Alongside the myths around inversions and twists, practicing on our periods attracts a few more myths, warnings, and words of caution. To our benefit, modern science is rapidly dispelling myths and laying a foundation for us to make informed decisions about what is good for us in any given moment. And this is important to remember. After all, yoga is about focusing on what is happening now, and listening to what the dictates of your heart are saying. Once we tune into that dialogue with ourselves, we can cultivate our practice to profoundly benefit our health. This month, we discuss a few more of the myths surrounding female health in the yoga space, and what tweaks you can make to your practice to optimise your health – however you’re feeling.

If you’re tired, you should practice hard.

This is based on the theory that using energy creates energy. Yes, to an extent. With a caveat that while you are mid-menses, fatigue can be all encompassing and difficult to shift. Conscious awareness of how the physical body is feeling should be honoured during this time. You may have abundant energy on some days, and utter exhaustion on others. And that’s ok. Be a witness to the physical self and honour those tired days with a more dedicated, purposeful practice that works to serve an intention or mindfulness practice. Focus on pranayama exercises. Sama vritti pranayama is my personal favourite for achieving the same meditative state that a physical yoga practice can bring.

If you are lacking energy but still want to take a physical practice, Yin yoga-based sequences will help to restore the body. Yin yoga prescribes a number of poses that are held for up to 5 minutes. They include Pigeon pose (Eka Pada Rajakapotanasana) and Dragonfly posture. The intention of Yin yoga is to deepen physical ability through elongated postures and achieve a deeper meditative function.

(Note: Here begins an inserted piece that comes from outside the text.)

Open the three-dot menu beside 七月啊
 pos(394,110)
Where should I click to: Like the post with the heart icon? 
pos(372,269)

By working deep into the body’s tissues, we release tension and trapped emotions, achieving a more peaceful, restful state.

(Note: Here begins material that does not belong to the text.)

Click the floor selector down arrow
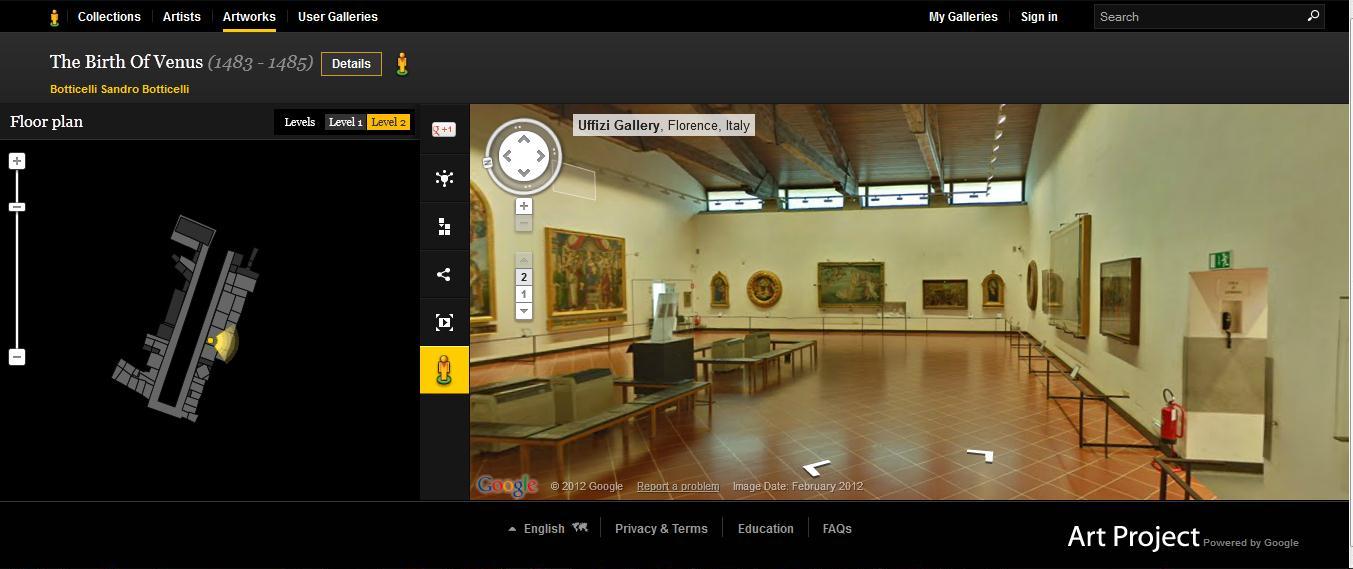 [x=523, y=311]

And, when you have more energy, you might find that your more active practices have a deeper meaning, and you flow through with more purpose and intention.

Yoga can help you get your period

No, unfortunately not. Yoga can’t influence biology, so it will come when it comes. And, if it doesn’t, that’s nothing to do with your yoga practice itself, but could be due to pregnancy or another underlying health condition. There are no miracle postures or flows that will initiate your flow. Previous postulations that prone postures (lying on the abdomen) and back bends can increase pressure and blood flow to the pelvic area simply aren’t tangible. There’s no evidence to suggest that this influences the period bleed to start. What yoga can do is provide you with a wellbeing system that encourages you to move your body and manage stress levels through pranayama and conscious awareness.

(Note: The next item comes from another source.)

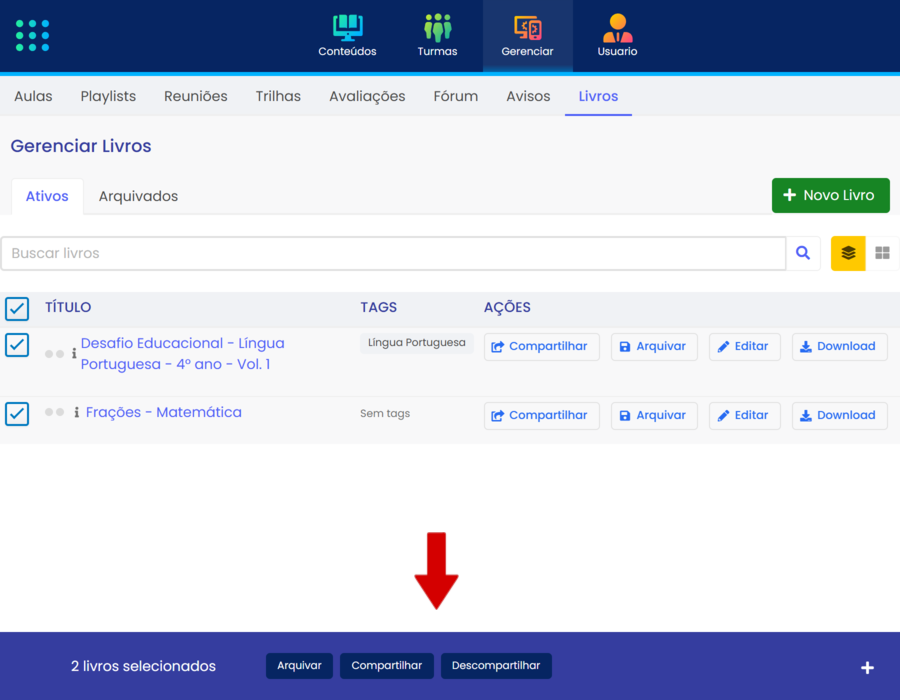This screenshot has width=900, height=700.
Task: Uncheck the Frações - Matemática checkbox
Action: [17, 413]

Combining low intensity stretching with some more active, cardiovascular flows, and weight-bearing exercises for strength and tone contribute to positive mental and physical health outcomes. Ashtanga and Vinyasa type sequences can provide fantastic cardiovascular workouts, whilst Hatha can provide the benefits of weight bearing exercises. Try a few rounds of Sun Salutation A & B (Surya Namaskar A & B) for combined cardio and strength work. Weight bearing postures like Chair (Utkatasana), Plank (Phalakasana) and Dolphin (Ardha Pincha Mayurasana) reap massive rewards for overall muscle health and increased bone density.

A regular yoga practice can also provide a practice for restoration and mindfulness, all of which are crucial pillars to building good health. And a regular period is a key indicator of good health. If you are concerned about erratic or missing periods, speak to your GP.

You’re more flexible during your period

For most of us yes, we most likely will be! There is evidence to suggest we have more elasticity in our tissues and around the joints (known as ligamentous laxity) at this time. Our periods might also reduce stretch reflex sensitivity and affect our general motor control, resulting in a more flexible body. However, treat this with the caveat that you should still stay within a comfortable range of motion, so as not to risk overstretching muscles, tendons, or ligaments.

If you are feeling more like a rubber band, you might want to take this time to explore more Yin-based postures or progressing on the foundations you might have already built in your general yoga practice. Moving through Pyramid pose (Parsvottonasana) to Monkey posture Hanumanasana), or Pigeon pose (Eka Pada Rajakopatasana) to Mermaid posture are great examples of yin based challenges that can help you explore your body whilst you’re a bit more bendy!

Science is an amazing factual moderator, but there is still so much to discover about female health. Your body is your best guide when it comes to your period. If you listen closely enough, it will tell you what it needs. Whether that’s running 5k to burn off stress, or spending a day on the sofa, honour those messages. Society pressures us in to constantly achieving and staying in a hyper-stressed state so we don’t miss out – when really all we want to do is eat chocolate and watch Gilmore Girls. And that’s ok. The hardest part of yoga for most students is self-realisation and giving in to what we really want – regardless of what we think we might miss out on. But, by “missing out” on other things, you might gain a lot of insight into yourself.